DESCRIPTION OF THE TASK – When you write out the listing below, keep each word exactly as it stands and drop the pictures.
#### ENTRIES PROVIDED ####
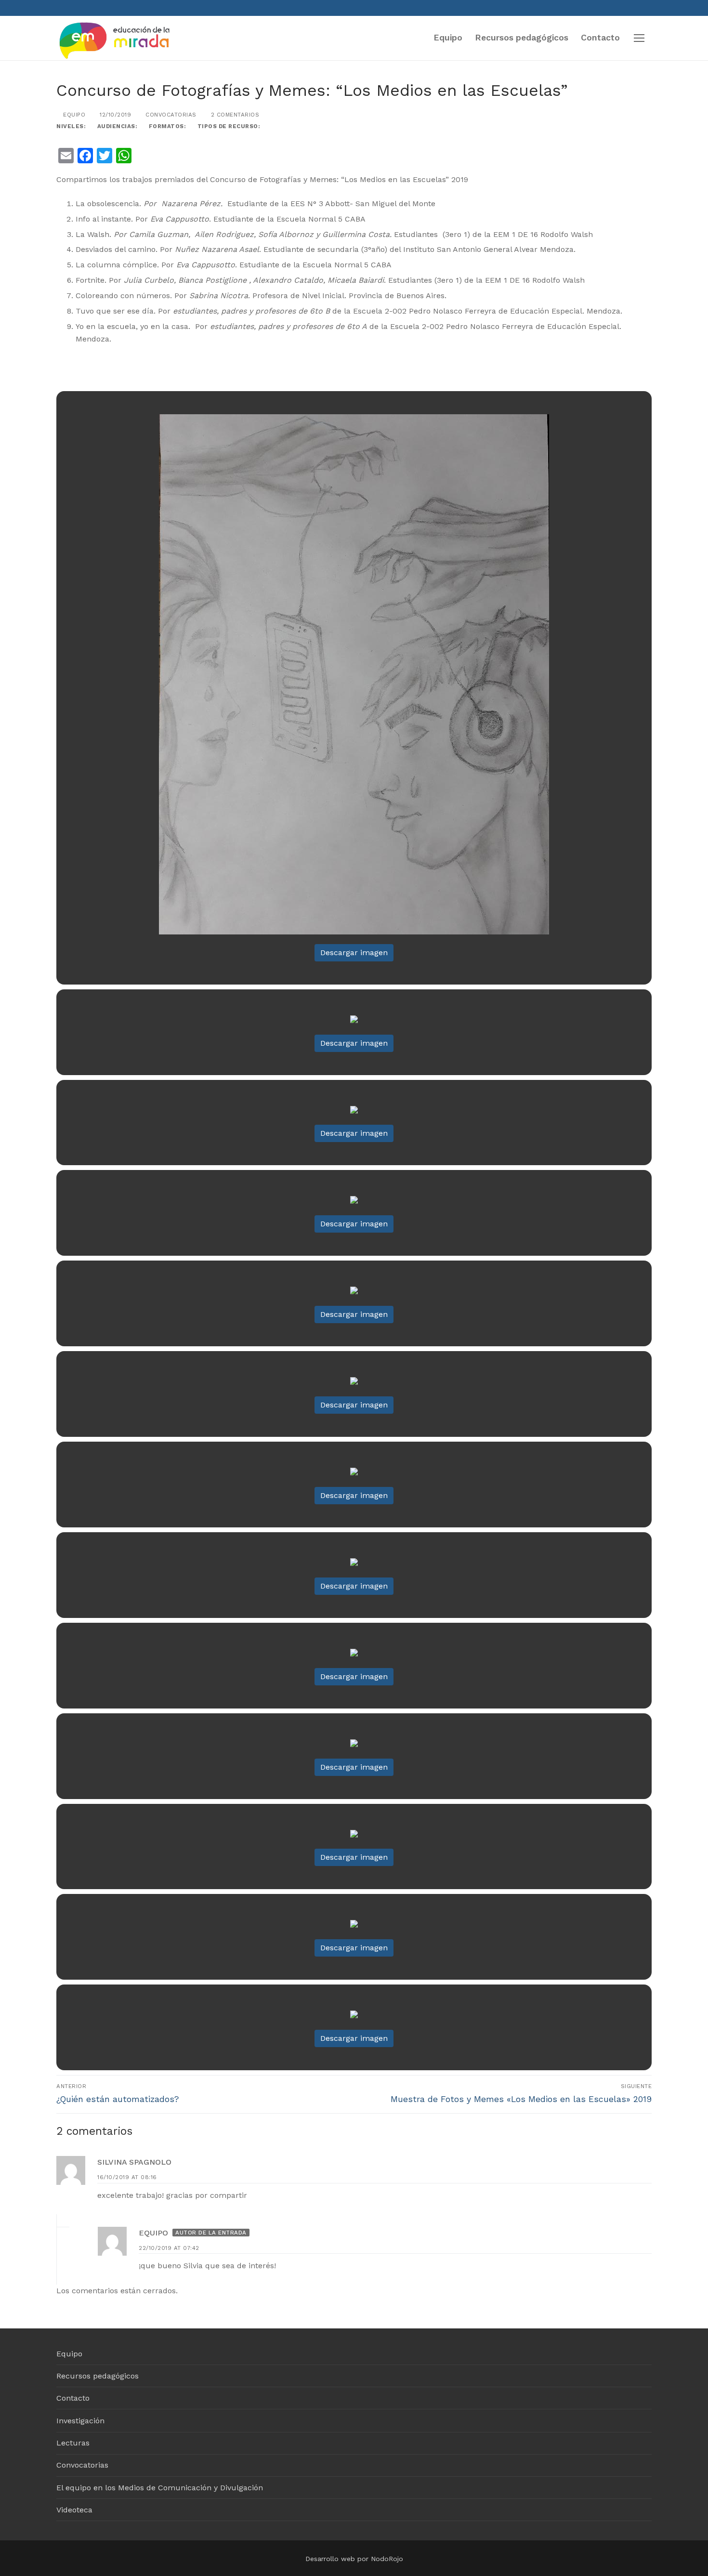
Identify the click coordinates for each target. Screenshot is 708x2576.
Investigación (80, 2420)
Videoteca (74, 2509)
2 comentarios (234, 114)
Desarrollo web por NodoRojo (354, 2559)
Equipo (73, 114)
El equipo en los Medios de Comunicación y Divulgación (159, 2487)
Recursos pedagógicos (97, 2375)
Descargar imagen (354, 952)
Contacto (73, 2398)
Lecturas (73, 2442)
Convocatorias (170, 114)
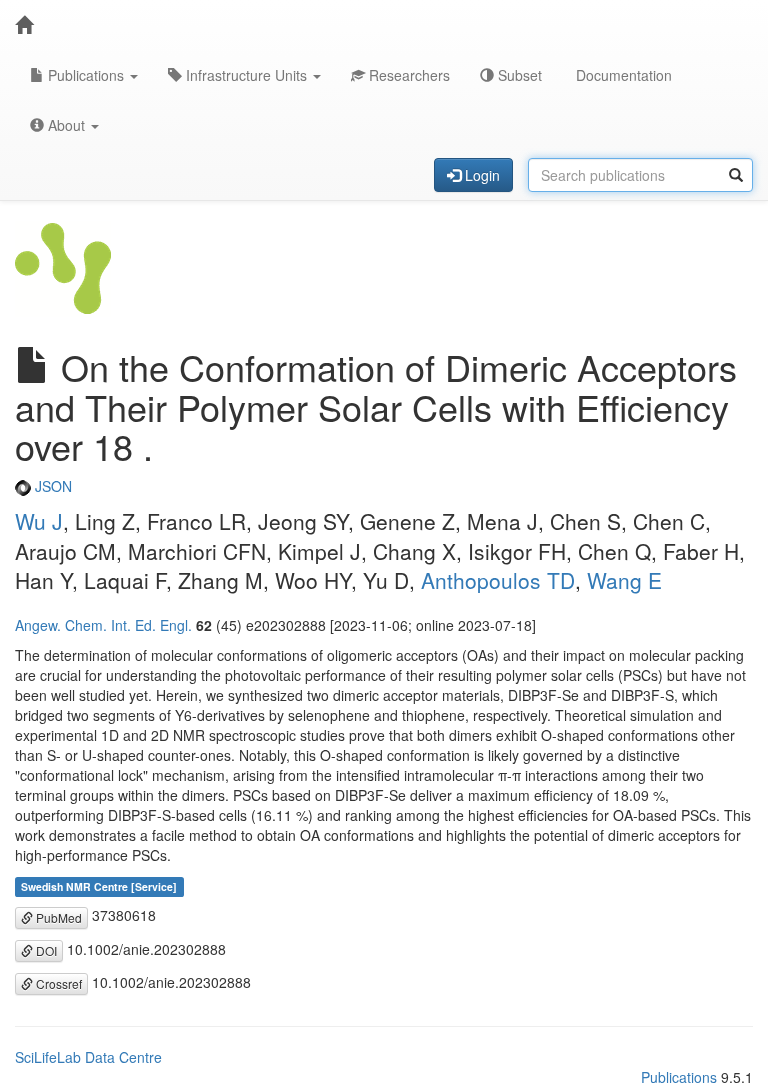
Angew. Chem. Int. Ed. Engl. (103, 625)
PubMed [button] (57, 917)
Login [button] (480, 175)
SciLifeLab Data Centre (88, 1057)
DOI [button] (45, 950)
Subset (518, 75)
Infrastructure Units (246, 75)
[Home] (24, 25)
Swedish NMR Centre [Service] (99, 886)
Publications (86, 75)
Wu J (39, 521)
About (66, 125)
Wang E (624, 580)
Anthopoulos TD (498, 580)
####
YOUR SOLUTION –
Identify the click coordinates for each target. Screenshot is 708x2576.
Investigación (80, 2420)
Videoteca (74, 2509)
2 comentarios (234, 114)
Desarrollo web por NodoRojo (354, 2559)
Equipo (73, 114)
El equipo en los Medios de Comunicación y Divulgación (159, 2487)
Recursos pedagógicos (97, 2375)
Descargar imagen (354, 952)
Contacto (73, 2398)
Lecturas (73, 2442)
Convocatorias (170, 114)
Angew. Chem. Int. Ed. Engl. (103, 625)
PubMed [button] (57, 917)
Login [button] (480, 175)
SciLifeLab Data Centre (88, 1057)
DOI [button] (45, 950)
Subset (518, 75)
Infrastructure Units (246, 75)
[Home] (24, 25)
Swedish NMR Centre [Service] (99, 886)
Publications (86, 75)
Wu J (39, 521)
About (66, 125)
Wang E (624, 580)
Anthopoulos TD (498, 580)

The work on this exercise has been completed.